August 30, 2019
Sky: Low and squally with some pea-sized hail
On Deck: 37
Cabin: 43 (before I fired up the heater)
Water: 40 (this is up from 33 degrees in Dolphin and Union)
The title of today’s report was going to be, “Images of a DEW Line Station,” but all day it has been blowing a three-quarter gale from the NW. Ragged cloud, rain and hail. Mo is pulling at her leash like a dog that’s not been walked in a week, and I don’t dare leave for the required hike inland to the abandoned site.
DEW Line, short for Distant Early Warning Line, refers to a collection of high-powered radar towers that are strung across Arctic Canada and Alaska like a pearl necklace. Built in the 1950s at the beginning of the Cold War, their purpose was to detect a Russian aerial attack hours before it could arrive and allow time for US and Canadian-based forces to get airborne and/or launch a counter-attack.
Why here? Because a great circle (i.e. shortest) route between Russia and the US passes over the North Pole.
The stations were designed to detect incoming bombers, not missiles, and so in the 1980s, many sites were upgraded with more powerful technology and renamed the North Warning System (NWA). Those stations no longer needed were abandoned.
Bernard Harbor was abandoned.
The strangeness of seeing these stations here cannot be overstated. Hour after hour of travel, there is only water and a land as flat and barren as the day it was called up from the deep. Then, in the distance, a tower with a white dome at its apex. In this place still “without form and void,” one is reminded of the conflicts of the modern world.

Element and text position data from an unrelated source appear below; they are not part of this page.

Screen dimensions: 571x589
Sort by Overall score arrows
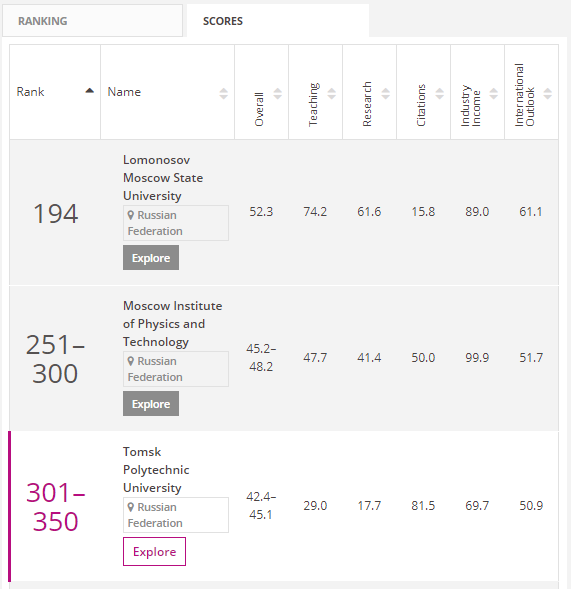pyautogui.click(x=278, y=94)
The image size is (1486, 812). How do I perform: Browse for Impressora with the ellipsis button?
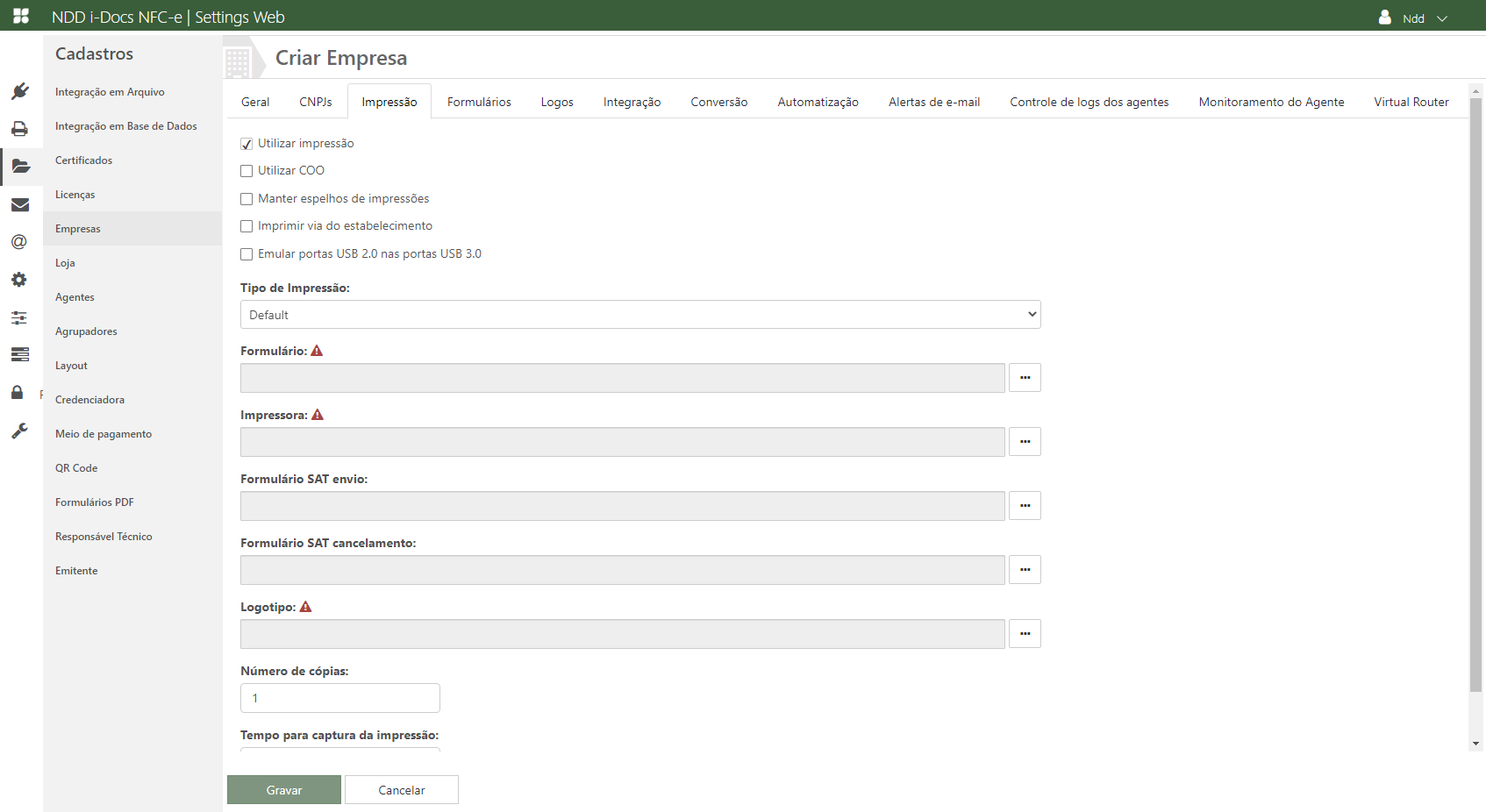pos(1025,442)
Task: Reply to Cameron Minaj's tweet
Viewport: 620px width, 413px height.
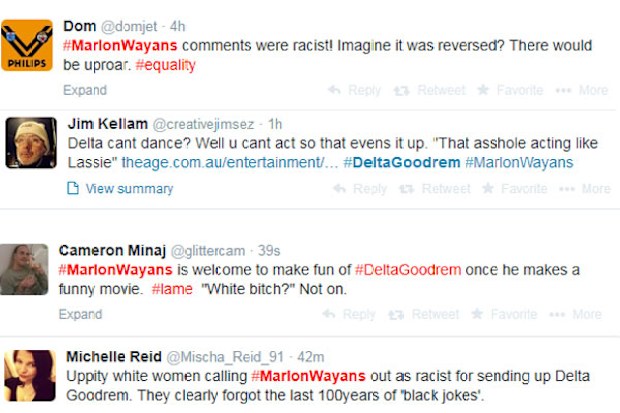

I could see this station when approaching the harbor but cannot from the anchorage. That said, the beach tells the tale. Here are stacked scads of rusted out fuel drums, and above them on the bluff are what appear to be two large fuel storage tanks.
Neither Fredoya, a yacht that arrived yesterday, nor Mo have moved. Moreover, a modern luxury ketch pulled in this afternoon to escape the strong winds outside and around the point.
And this evening I got word from Victor that all this north wind has driven the high Arctic ice pack down and over the Baillie Islands some 300 miles to the NW. This is a known pinch point on the Northwest Passage route, now covered in 5 – 6/10ths ice.
We are so close to the finish line, yet we are still so very far away. Even with 35,000 of the 40,000 miles under the keel, the list of potential voyage-stopping events is long. How easily that thin line connecting here and the Golden Gate Bridge could be broken.
It feels binary. Mo and I will remain far from the goal until we are finished. There is no near.